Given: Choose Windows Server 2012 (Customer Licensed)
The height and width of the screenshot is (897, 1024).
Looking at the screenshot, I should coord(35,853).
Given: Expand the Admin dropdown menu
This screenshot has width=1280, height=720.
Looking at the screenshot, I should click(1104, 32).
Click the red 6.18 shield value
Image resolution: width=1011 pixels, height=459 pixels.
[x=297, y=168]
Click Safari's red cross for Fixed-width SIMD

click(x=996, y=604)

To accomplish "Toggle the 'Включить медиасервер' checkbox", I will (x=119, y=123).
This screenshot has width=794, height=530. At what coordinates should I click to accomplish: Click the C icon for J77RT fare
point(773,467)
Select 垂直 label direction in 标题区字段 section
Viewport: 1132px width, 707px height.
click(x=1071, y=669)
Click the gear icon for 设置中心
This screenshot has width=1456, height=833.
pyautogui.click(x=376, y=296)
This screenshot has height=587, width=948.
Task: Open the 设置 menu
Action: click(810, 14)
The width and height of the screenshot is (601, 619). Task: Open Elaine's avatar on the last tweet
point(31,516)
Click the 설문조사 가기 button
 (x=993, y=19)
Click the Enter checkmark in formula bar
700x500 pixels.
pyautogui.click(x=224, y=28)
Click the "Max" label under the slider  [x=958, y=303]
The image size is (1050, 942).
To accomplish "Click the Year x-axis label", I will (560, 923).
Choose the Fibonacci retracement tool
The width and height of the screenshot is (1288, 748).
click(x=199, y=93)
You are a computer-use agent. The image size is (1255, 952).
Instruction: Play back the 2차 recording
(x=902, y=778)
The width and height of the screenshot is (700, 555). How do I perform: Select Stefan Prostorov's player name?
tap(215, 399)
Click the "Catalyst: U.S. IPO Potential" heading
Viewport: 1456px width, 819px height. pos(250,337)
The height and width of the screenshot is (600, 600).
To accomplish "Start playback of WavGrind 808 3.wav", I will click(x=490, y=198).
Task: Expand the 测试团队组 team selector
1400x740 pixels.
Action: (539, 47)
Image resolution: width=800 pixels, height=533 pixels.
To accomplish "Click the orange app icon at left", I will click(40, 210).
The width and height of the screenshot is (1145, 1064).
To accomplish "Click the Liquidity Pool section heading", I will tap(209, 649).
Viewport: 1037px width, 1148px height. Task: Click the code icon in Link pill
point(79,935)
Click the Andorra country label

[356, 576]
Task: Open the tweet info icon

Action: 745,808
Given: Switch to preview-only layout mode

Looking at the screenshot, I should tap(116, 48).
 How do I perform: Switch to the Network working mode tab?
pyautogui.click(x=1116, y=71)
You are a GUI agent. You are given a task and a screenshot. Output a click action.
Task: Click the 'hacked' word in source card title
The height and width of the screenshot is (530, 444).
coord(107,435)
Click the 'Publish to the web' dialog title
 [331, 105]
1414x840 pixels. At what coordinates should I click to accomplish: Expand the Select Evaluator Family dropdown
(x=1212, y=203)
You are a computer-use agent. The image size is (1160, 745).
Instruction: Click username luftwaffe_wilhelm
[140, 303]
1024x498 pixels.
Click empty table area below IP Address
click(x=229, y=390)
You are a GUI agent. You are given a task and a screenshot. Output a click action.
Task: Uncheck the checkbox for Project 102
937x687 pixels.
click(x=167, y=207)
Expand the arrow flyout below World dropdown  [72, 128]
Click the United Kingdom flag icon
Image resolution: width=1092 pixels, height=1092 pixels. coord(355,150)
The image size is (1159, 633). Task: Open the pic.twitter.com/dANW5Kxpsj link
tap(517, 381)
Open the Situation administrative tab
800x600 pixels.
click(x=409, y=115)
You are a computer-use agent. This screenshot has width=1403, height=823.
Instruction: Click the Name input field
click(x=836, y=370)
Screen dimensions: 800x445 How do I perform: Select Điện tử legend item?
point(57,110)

------

TASK REQUIREMENTS —
Which lines above hold the string "section"? Please copy all of them.

RESPONSE TO THIS TASK —
Select 垂直 label direction in 标题区字段 section
To accomplish "Click the Liquidity Pool section heading", I will tap(209, 649).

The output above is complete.